2009 book by Daina Taimina

Crocheting Adventures with Hyperbolic Planes is a book on crochet and hyperbolic geometry by Daina Taimiņa. It was published in 2009 by A K Peters, with a 2018 second edition by CRC Press.

==Topics==

The book is on the use of crochet to make physical surfaces with the geometry of the hyperbolic plane. The full hyperbolic plane cannot be embedded smoothly into three-dimensional space, but pieces of it can. Past researchers had made models of these surfaces out of paper, but Taimiņa's work is the first work to do so using textile arts. She had previously described these models in a research paper and used them as illustrations for an undergraduate geometry textbook, but this book describes more of the background for the project, makes it more widely accessible, and provides instructions for others to follow in making these models.

The book has nine chapters.

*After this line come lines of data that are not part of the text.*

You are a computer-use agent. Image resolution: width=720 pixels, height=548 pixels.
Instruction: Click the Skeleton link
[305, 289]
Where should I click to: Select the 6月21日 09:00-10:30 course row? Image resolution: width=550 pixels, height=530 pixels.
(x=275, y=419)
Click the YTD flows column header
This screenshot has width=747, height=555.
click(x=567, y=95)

The first chapter introduces the notion of the curvature of a surface, provides instructions for an introductory project in crocheting a patch of the hyperbolic plane, and provides an initial warning about the exponential growth in the area of this plane as a function of its radius, which will cause larger crochet projects to take a very long time to complete. Chapter two covers more concepts in the geometry of the hyperbolic plane, connecting them to crocheted models of the plane.

The next three chapters take a step back to look at the broader history of the topics discussed in the book: geometry and its connection to human arts and architecture in chapter 3, crochet in chapter 4, and non-Euclidean geometry in chapter 5. Chapters 6, 7, and 8 cover specific geometric objects with negatively-curved surfaces, including the pseudosphere, helicoid, and catenoid, investigate mathematical toys, and use these crocheted models "to explore otherwise hard to visualize objects". A final chapter covers the applications of hyperbolic geometry and its ongoing research interest.

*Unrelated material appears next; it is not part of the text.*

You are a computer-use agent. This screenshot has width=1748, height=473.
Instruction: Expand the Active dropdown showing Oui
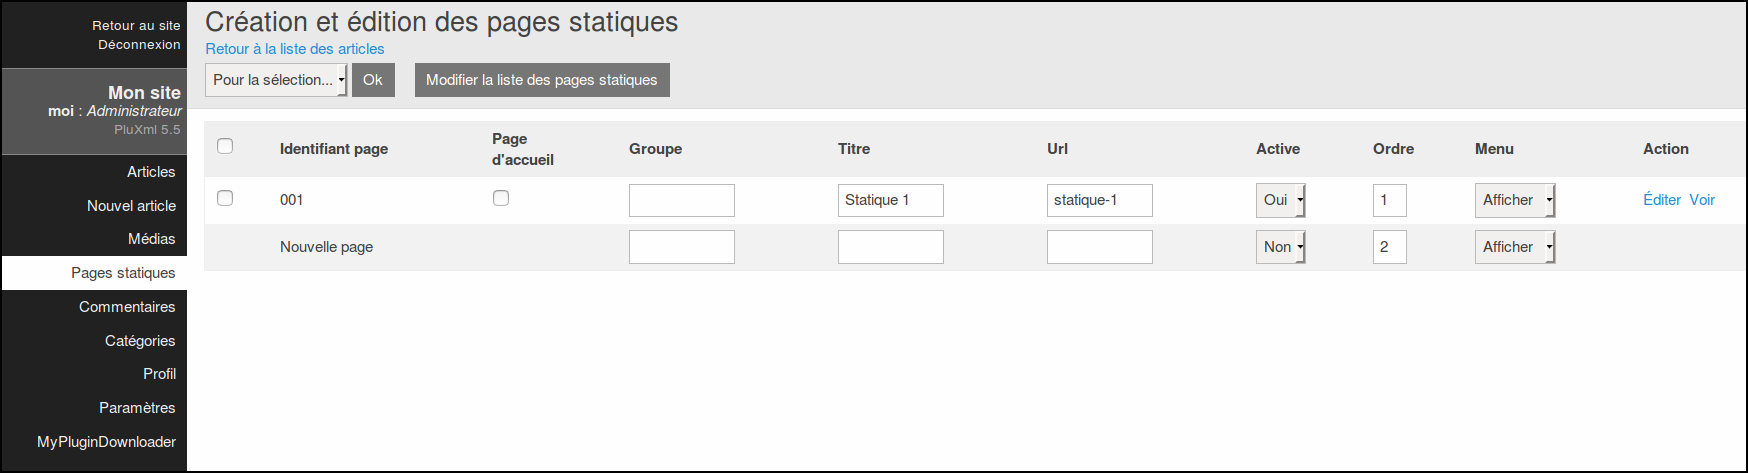1280,200
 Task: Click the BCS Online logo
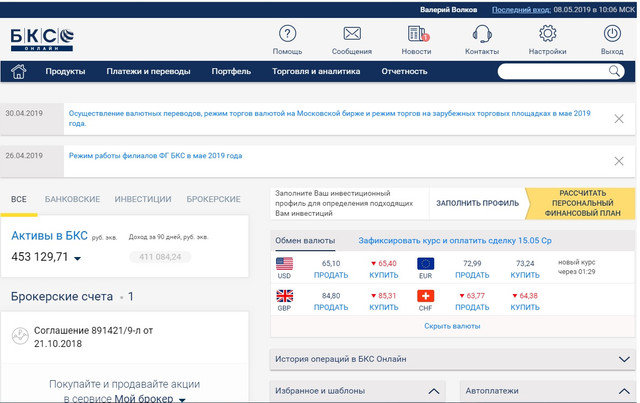pyautogui.click(x=42, y=40)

==Audience and reception==
The book is written for a general audience. However, although suggesting that it has a place on mathematical coffee tables, reviewer Keith Leatham wonders who its real readers are likely to be. Reviewer Hinke Osinga, however, feels that the book can be of interest to readers interested in either crochet or mathematics, rather than (as Leatham suggests) requiring both interests. She writes "I highly recommend this book, perhaps not only as a beautiful coffee-table book with the subtle message that mathematics is fun, but also because crochet is a perfect tool for testing and exploring deep mathematical theories."

==Recognition==
Crocheting Adventures with Hyperbolic Planes won the 2009 Bookseller/Diagram Prize for Oddest Title of the Year.
It also won the 2012 Euler Book Prize of the Mathematical Association of America.